▸ **Your task**: Please rewrite the part that opens with the line containing "Task: Click the Bishops Tachbrook label" and closes with the line containing "pyautogui.click(x=1306, y=67)", putting "Email" in place of "Department" and changing nothing else.

▸ **Task material**:

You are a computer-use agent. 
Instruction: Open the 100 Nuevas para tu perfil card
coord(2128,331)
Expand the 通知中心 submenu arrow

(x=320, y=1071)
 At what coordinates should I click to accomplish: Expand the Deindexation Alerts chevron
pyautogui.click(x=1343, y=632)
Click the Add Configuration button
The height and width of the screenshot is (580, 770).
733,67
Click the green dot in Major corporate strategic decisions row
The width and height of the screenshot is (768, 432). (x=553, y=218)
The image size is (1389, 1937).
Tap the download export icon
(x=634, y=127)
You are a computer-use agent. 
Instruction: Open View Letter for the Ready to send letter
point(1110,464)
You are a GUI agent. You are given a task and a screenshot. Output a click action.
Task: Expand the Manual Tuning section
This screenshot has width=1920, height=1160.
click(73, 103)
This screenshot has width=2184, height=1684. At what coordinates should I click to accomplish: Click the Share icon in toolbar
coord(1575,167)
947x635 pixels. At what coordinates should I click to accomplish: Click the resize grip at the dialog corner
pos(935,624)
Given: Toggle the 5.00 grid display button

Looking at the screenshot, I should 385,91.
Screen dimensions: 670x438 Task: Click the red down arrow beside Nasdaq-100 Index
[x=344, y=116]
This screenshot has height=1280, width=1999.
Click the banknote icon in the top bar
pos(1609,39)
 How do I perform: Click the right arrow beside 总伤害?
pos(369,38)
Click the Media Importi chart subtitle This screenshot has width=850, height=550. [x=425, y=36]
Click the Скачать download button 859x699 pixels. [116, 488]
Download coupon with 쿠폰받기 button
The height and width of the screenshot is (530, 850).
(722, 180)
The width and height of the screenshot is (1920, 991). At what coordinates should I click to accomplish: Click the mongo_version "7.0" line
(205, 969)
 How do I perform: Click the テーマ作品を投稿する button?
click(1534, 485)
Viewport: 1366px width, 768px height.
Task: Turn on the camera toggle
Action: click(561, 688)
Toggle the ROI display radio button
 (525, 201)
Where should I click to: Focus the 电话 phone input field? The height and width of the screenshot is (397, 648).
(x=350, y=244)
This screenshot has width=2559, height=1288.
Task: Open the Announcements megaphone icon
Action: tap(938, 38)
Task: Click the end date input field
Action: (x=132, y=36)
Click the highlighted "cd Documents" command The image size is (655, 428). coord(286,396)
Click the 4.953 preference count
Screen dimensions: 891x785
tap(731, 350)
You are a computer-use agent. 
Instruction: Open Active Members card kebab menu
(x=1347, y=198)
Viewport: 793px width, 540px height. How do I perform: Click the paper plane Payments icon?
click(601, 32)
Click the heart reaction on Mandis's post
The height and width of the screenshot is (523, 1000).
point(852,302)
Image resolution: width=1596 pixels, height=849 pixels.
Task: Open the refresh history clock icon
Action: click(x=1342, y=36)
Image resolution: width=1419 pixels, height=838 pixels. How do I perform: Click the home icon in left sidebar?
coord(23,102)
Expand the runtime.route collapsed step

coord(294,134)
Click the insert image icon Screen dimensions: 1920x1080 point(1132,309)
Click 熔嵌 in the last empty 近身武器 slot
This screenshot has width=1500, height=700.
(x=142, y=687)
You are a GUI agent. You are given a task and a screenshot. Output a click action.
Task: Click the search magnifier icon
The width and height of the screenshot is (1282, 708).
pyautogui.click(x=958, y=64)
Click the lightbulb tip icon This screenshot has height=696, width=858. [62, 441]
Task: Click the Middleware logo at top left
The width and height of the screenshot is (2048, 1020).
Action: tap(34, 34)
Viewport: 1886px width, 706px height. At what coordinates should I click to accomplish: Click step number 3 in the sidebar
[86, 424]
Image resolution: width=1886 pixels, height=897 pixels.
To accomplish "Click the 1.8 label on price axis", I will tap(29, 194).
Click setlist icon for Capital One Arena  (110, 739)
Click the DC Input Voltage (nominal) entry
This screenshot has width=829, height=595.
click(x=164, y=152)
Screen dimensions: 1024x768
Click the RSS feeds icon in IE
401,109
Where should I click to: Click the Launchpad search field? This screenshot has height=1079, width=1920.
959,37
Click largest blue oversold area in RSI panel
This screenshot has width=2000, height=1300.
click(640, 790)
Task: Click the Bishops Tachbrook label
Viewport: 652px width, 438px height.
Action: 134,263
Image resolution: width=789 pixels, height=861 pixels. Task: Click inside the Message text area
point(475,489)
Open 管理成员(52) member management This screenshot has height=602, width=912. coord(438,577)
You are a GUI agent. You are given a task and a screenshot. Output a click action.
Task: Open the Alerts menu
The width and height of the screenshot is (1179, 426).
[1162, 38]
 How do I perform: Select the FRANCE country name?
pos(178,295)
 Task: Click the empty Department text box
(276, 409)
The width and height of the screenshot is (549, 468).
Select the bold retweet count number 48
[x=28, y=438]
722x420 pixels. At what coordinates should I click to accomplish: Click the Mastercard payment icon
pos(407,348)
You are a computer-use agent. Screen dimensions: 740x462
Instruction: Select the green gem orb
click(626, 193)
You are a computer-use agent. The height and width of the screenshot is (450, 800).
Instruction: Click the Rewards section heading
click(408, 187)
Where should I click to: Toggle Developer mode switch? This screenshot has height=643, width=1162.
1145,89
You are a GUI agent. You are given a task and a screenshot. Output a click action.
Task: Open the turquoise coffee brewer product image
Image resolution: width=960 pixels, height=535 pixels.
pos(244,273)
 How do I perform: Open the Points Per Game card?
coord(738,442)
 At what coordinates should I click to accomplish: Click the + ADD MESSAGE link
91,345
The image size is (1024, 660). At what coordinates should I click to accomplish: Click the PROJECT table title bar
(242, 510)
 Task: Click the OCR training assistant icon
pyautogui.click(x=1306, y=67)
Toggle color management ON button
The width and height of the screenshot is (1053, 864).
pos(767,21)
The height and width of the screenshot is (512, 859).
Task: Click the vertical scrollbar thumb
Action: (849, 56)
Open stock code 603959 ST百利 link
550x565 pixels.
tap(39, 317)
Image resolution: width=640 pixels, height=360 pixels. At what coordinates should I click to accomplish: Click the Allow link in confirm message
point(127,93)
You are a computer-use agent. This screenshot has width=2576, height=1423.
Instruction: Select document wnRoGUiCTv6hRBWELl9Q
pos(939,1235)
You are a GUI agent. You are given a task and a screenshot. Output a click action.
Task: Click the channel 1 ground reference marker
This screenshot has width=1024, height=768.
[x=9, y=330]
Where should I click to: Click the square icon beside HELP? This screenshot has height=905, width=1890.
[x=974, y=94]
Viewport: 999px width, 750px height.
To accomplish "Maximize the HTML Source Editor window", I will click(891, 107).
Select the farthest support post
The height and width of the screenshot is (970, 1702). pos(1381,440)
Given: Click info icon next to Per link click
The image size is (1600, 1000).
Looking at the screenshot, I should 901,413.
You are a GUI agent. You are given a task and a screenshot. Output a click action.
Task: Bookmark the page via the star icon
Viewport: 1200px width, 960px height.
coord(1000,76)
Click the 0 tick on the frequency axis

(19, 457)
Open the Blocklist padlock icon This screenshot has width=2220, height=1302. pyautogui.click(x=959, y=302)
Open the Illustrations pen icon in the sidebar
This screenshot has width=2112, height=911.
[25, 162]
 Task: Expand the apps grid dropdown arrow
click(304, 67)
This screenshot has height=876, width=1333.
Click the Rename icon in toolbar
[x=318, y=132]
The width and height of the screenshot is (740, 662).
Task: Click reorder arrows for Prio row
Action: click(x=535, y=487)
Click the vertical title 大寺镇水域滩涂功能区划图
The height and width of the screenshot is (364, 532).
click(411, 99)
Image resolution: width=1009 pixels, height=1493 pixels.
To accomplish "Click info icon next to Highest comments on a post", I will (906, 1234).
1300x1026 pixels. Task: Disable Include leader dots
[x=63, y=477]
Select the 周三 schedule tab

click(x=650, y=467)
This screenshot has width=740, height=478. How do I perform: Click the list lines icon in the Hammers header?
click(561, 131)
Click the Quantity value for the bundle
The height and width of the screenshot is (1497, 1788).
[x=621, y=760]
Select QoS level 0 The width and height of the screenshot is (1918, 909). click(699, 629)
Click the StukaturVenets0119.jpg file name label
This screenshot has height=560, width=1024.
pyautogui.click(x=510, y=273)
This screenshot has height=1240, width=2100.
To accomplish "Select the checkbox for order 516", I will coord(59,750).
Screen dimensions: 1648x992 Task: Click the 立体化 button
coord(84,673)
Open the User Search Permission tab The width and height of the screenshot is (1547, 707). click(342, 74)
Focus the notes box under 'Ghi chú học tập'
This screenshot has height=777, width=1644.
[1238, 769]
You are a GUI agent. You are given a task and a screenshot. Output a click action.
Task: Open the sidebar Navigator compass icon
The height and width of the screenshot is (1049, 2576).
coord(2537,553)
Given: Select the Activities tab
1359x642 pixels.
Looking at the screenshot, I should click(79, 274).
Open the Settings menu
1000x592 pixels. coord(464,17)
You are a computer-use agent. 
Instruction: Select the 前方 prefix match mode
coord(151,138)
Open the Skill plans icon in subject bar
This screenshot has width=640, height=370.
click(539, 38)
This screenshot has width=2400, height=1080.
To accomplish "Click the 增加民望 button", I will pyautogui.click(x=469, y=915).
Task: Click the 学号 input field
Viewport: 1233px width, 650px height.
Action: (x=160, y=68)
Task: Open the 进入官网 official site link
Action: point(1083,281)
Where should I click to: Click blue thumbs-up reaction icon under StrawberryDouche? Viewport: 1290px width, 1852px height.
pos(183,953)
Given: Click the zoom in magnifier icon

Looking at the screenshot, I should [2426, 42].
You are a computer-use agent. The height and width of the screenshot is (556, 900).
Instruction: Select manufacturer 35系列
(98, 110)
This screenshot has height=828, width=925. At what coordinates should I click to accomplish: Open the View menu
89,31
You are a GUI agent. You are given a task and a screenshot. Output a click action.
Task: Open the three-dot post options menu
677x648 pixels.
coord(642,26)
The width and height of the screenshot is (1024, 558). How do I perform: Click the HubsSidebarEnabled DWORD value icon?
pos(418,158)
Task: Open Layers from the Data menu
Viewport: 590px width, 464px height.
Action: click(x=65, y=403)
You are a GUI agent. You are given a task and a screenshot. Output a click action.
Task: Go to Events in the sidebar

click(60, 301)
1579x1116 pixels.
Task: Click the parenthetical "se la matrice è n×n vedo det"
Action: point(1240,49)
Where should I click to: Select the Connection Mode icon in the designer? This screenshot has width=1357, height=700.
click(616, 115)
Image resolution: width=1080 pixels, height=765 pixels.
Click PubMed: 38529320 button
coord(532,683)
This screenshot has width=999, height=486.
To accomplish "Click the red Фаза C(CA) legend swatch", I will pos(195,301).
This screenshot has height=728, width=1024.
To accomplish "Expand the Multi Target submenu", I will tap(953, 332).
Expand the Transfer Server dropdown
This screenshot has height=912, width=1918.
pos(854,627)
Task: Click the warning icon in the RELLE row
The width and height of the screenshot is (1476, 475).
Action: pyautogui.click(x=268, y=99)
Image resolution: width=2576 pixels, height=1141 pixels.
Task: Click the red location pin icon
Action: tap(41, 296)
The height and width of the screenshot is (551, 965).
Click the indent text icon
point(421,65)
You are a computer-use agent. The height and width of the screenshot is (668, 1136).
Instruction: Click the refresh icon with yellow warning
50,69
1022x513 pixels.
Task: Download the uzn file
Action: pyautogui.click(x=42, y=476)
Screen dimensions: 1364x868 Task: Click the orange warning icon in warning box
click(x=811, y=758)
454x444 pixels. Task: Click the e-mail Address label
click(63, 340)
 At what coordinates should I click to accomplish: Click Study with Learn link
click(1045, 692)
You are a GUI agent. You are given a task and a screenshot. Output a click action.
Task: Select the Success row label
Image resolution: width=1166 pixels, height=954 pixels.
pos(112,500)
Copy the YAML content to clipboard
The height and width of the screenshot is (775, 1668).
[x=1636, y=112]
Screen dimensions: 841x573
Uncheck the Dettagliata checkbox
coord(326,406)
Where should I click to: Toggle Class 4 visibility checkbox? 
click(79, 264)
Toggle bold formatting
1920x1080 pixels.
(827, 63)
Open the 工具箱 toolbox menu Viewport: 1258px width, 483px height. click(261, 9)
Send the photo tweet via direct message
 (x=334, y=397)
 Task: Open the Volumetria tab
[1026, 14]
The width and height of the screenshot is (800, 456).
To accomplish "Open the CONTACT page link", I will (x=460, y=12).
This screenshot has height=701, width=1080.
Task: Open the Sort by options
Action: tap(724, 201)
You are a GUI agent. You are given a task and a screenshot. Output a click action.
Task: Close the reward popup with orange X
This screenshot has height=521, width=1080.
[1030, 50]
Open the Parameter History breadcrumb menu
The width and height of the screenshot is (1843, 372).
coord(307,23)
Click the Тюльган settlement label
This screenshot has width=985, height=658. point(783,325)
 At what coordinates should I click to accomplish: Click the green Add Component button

▸ **Response to this task**:
Task: Click the Bishops Tachbrook label
Viewport: 652px width, 438px height.
Action: 134,263
Image resolution: width=789 pixels, height=861 pixels. Task: Click inside the Message text area
point(475,489)
Open 管理成员(52) member management This screenshot has height=602, width=912. coord(438,577)
You are a GUI agent. You are given a task and a screenshot. Output a click action.
Task: Open the Alerts menu
The width and height of the screenshot is (1179, 426).
[1162, 38]
 How do I perform: Select the FRANCE country name?
pos(178,295)
 Task: Click the empty Email text box
(276, 409)
The width and height of the screenshot is (549, 468).
Select the bold retweet count number 48
[x=28, y=438]
722x420 pixels. At what coordinates should I click to accomplish: Click the Mastercard payment icon
pos(407,348)
You are a computer-use agent. Screen dimensions: 740x462
Instruction: Select the green gem orb
click(626, 193)
You are a computer-use agent. The height and width of the screenshot is (450, 800).
Instruction: Click the Rewards section heading
click(408, 187)
Where should I click to: Toggle Developer mode switch? This screenshot has height=643, width=1162.
1145,89
You are a GUI agent. You are given a task and a screenshot. Output a click action.
Task: Open the turquoise coffee brewer product image
Image resolution: width=960 pixels, height=535 pixels.
pos(244,273)
 How do I perform: Open the Points Per Game card?
coord(738,442)
 At what coordinates should I click to accomplish: Click the + ADD MESSAGE link
91,345
The image size is (1024, 660). At what coordinates should I click to accomplish: Click the PROJECT table title bar
(242, 510)
 Task: Click the OCR training assistant icon
pyautogui.click(x=1306, y=67)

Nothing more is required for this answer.